** begin Excerpt **

1 Trajectories in an Expanding Universe

We now consider the trajectories of free particles in an expanding Universe. The most direct and global treatment of this comes by deriving the geodesic equation, which all particles follow. However, one can get interesting intuition by considering local patches (where special relativity is valid), and stitching these together. We consider three such variants below.

1.1 Photons

(This treatment is essentially the same as our derivation of the connection between redshift and the scale factor, although the apparent presentation looks different) Consider a photon emitted by O at time $t$, and detected by a second observer O’ at time $t+dt$. This second observer is therefore a distance $c dt$ away, and must be receding with a velocity of $H c dt$ by Hubble’s law. The doppler shift of the photon is therefore \[ \frac{\lambda(t+dt)}{\lambda(t)} = \sqrt{\frac{1+v}{1-v}} \] where, for simplicity, we now just use $c=1$. Since we are assuming infinitesimal intervals, we can Taylor expand both sides to get \[ \frac{\dot{\lambda}\,dt}{\lambda} = v = H\,dt = \frac{\dot{a}}{a} dt \] from which we get \[ \frac{d\lambda}{\lambda} = \frac{d a}{a} \] or \[ \lambda \propto a \] This is just the definition of redshift, rewritten. Since the momentum and energy of a photon is inversely proportional to its wavelength, this implies \[ E \propto p \propto \frac{1}{a} \] or that photons lose energy in an expanding Universe.

** end Excerpt **

## Jobs
[1] Answer these questions using the expanding-Universe notes:
(a) What is named as the most direct and global treatment of particle trajectories?
(b) How far away is the second observer O' from O?
(c) How does a photon's energy depend on the scale factor $a$?
[2] Carry on the expanding-Universe notes from the point where they stop.
The material after this point comes from a separate source.

** begin Dataset excerpts **

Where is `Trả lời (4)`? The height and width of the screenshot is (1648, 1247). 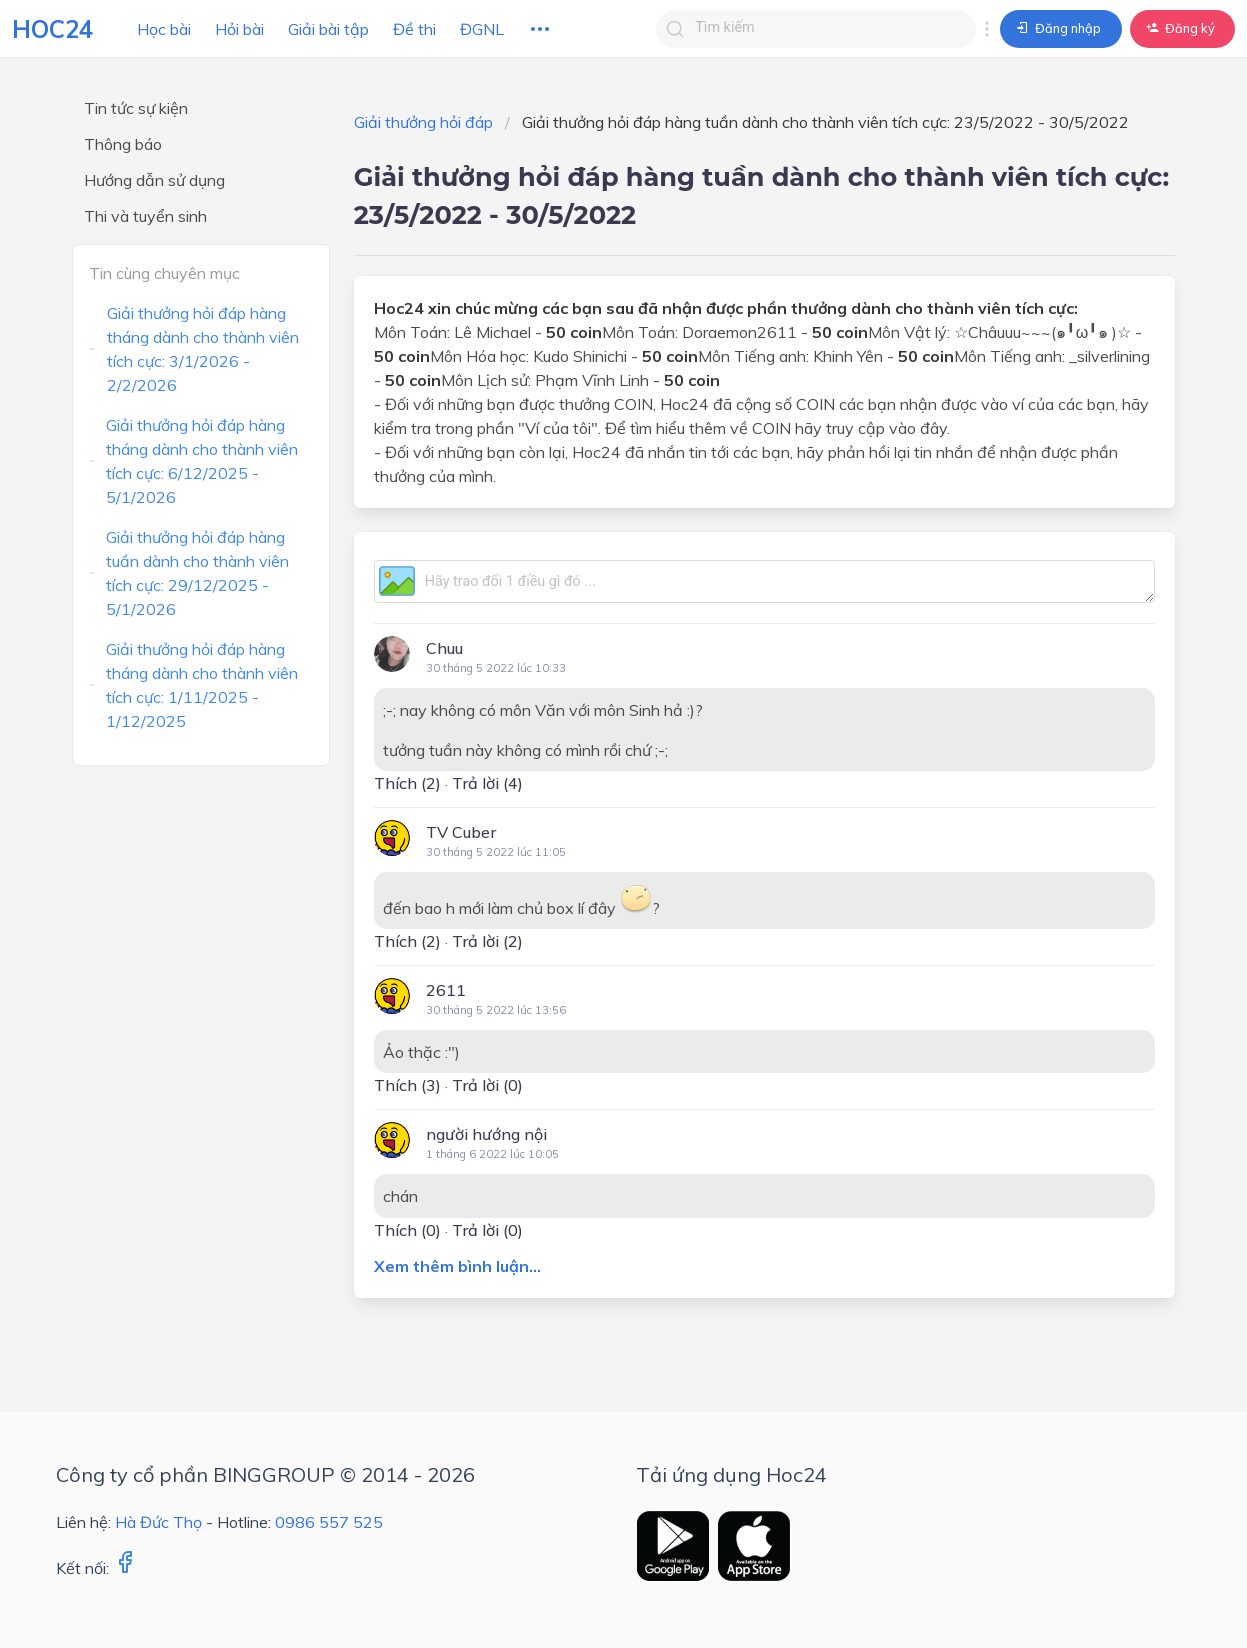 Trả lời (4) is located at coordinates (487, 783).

** end Dataset excerpts **
** begin Dataset excerpts **

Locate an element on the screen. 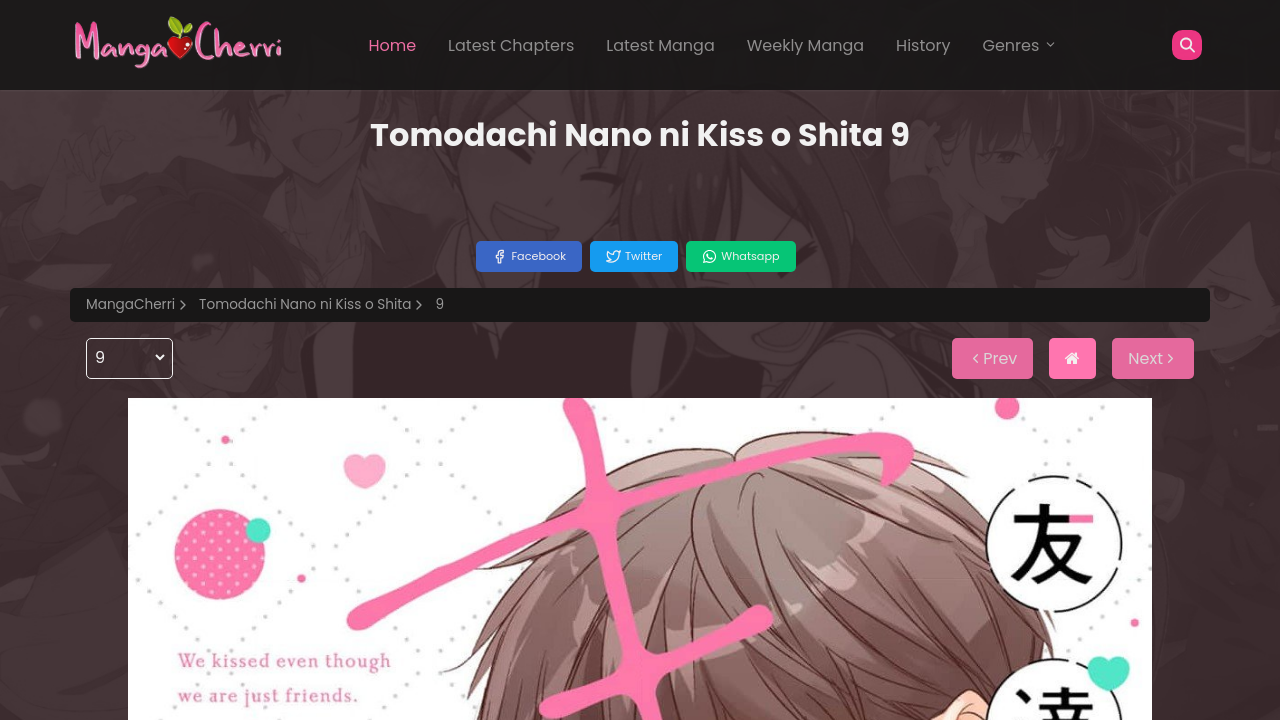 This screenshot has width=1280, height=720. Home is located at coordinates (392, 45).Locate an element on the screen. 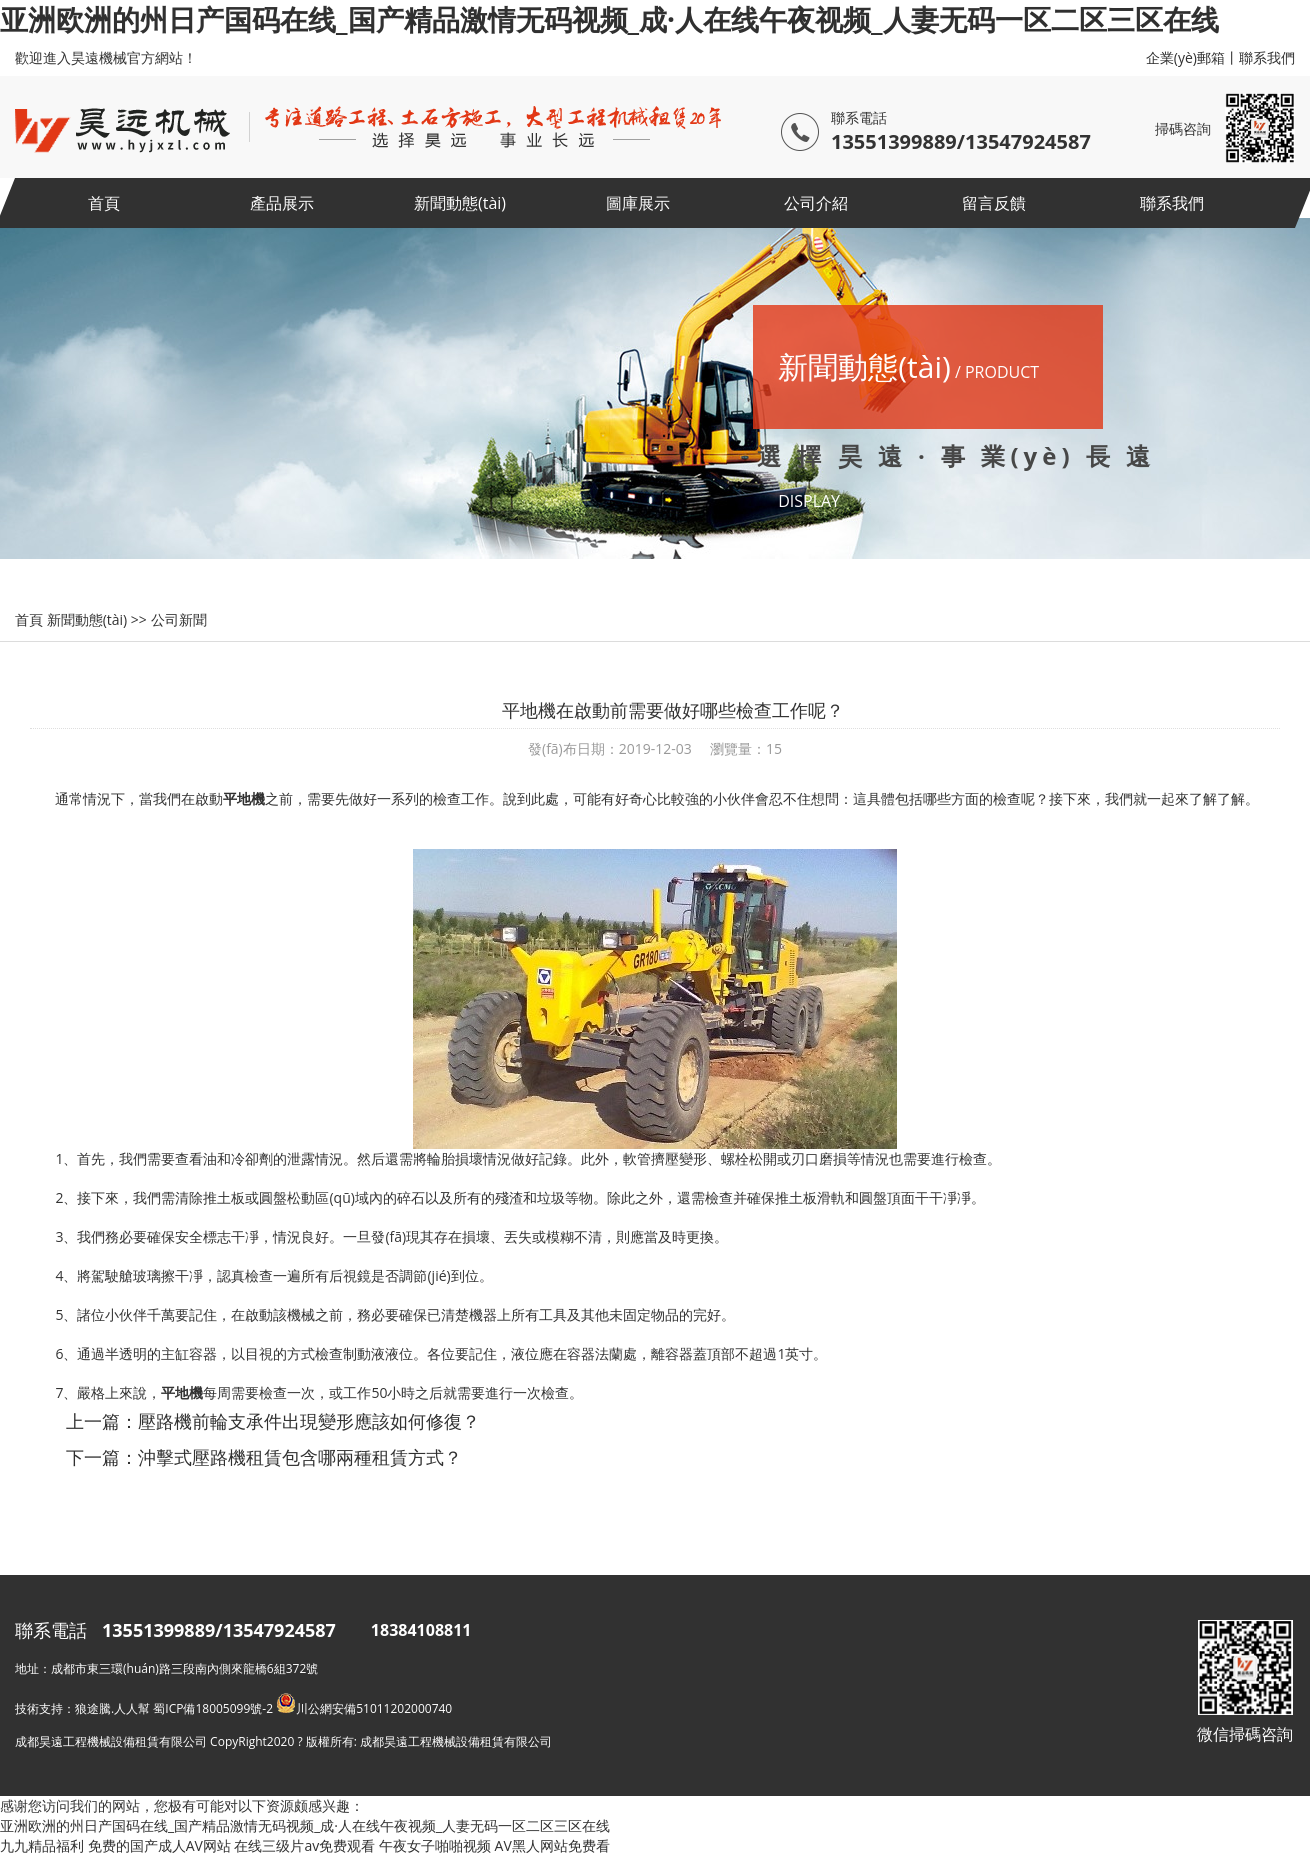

** end Dataset excerpts **
** begin Dataset excerpts **

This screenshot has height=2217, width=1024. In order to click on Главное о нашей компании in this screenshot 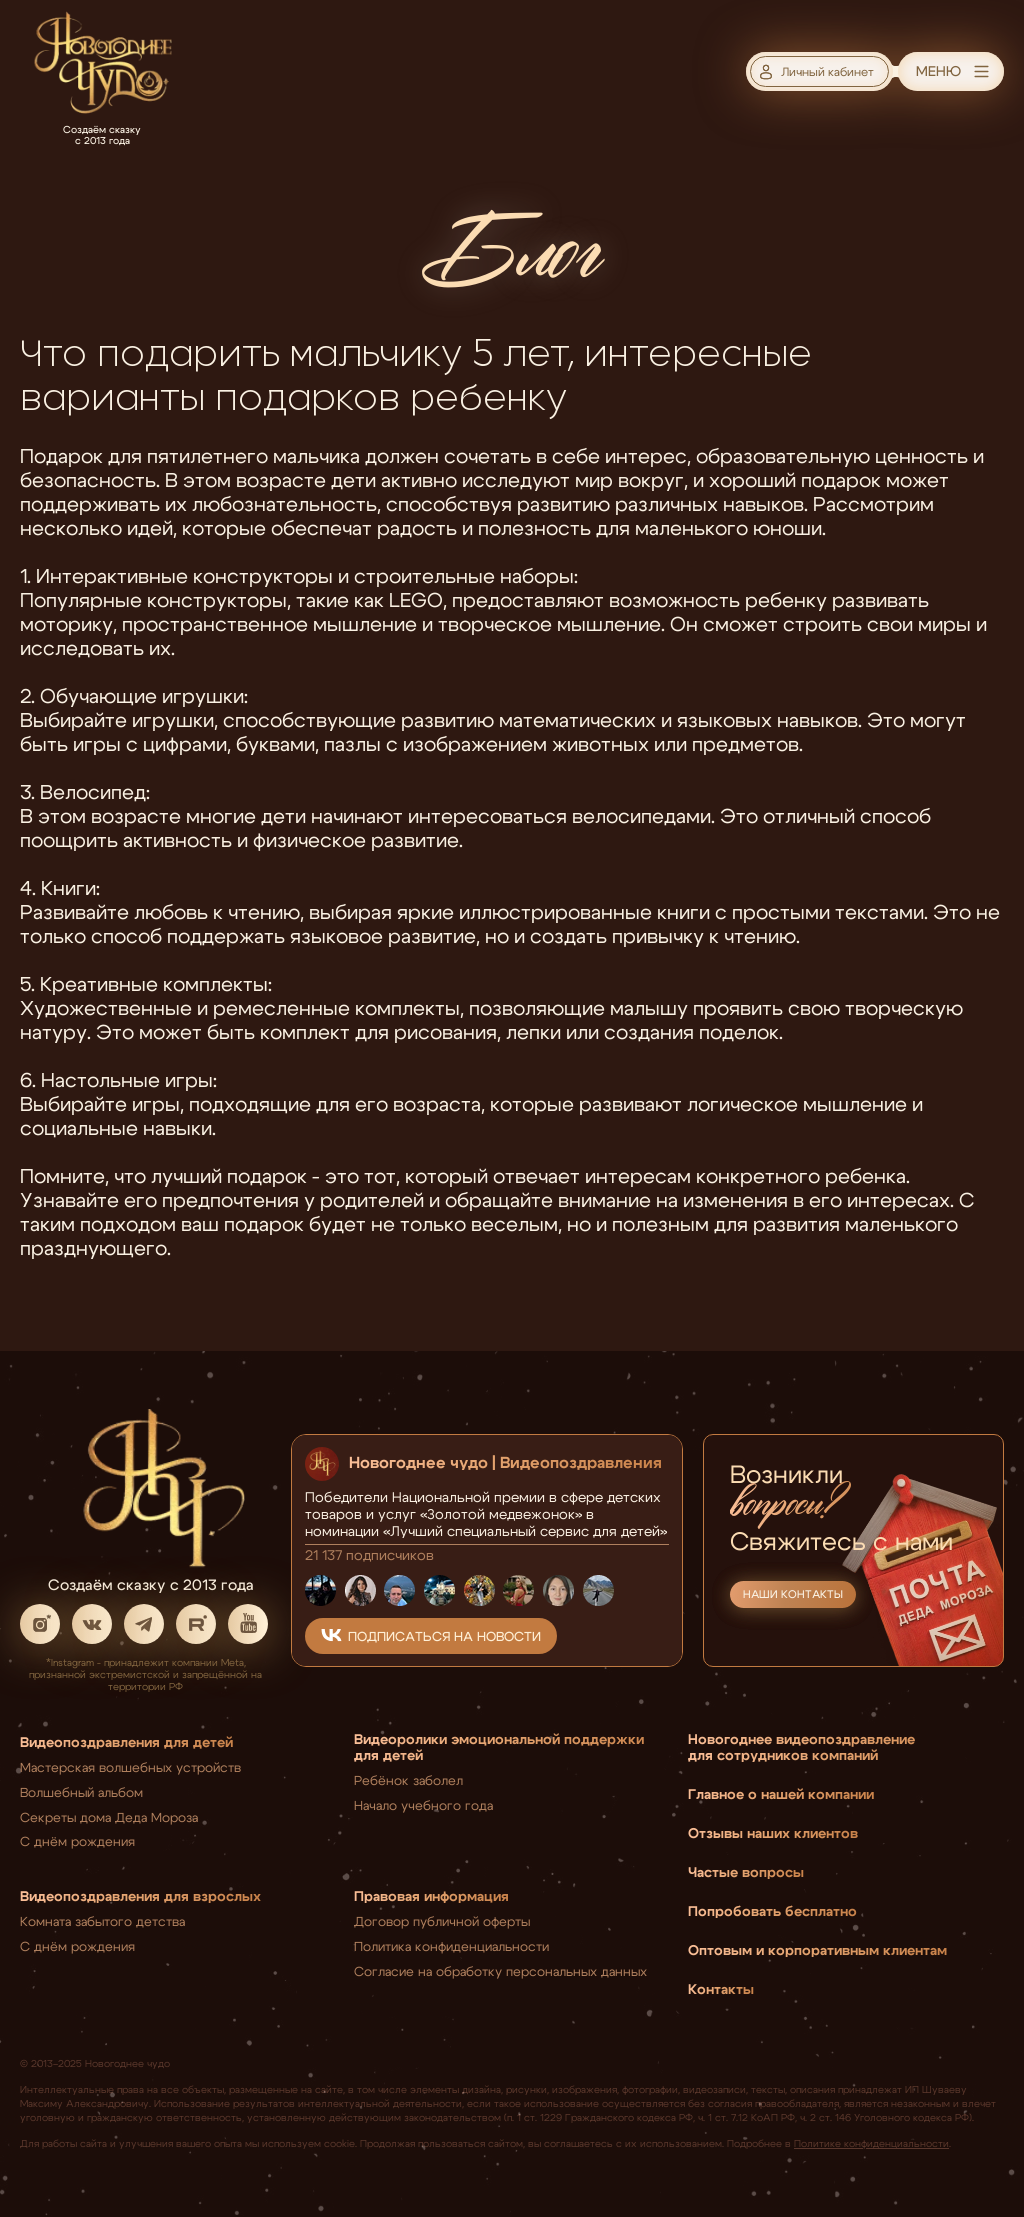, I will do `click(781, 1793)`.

** end Dataset excerpts **

## Per-task outputs
[1]
(a) Deriving the geodesic equation, which all particles follow.
(b) A distance $c\,dt$.
(c) It is inversely proportional to $a$ ($E \propto 1/a$), so photons lose energy in an expanding Universe.

[2]
1.2 Momentum Decay

The figure above sets up the two frames that we want to consider. As before, we consider these to be almost coincident, so that the velocity is very small and $\gamma \approx 1$. Writing down the Lorentz transformation between the two frames, we have \[ p’ = \gamma (p - v E) \] In our limit, this yields \[ \begin{aligned} dp & \approx -v E \\ & = - (H \, dr) E \\ & = - \frac{\dot{a}}{a} (u \,dt) E \\ & = - \frac{\dot{a}}{a} (\frac{p}{E} \,dt) E \end{aligned} \] where we used the fact that $dr = u \,dt$ with $u$ being the velocity corresponding to the momentum $p$, and then, $u = p/E$ which is true in both the massless and massive regimes. Putting this all together, we get \[ \frac{dp}{p} = - \frac{da}{a} \] or \[ p \propto \frac{1}{a} \] Again, this is a statement that energy/momentum decays away in an expanding Universe. In the case of massive particles, this is purely a simple kinematic effect, with the particle needing to “catch up” with a series of receding observers.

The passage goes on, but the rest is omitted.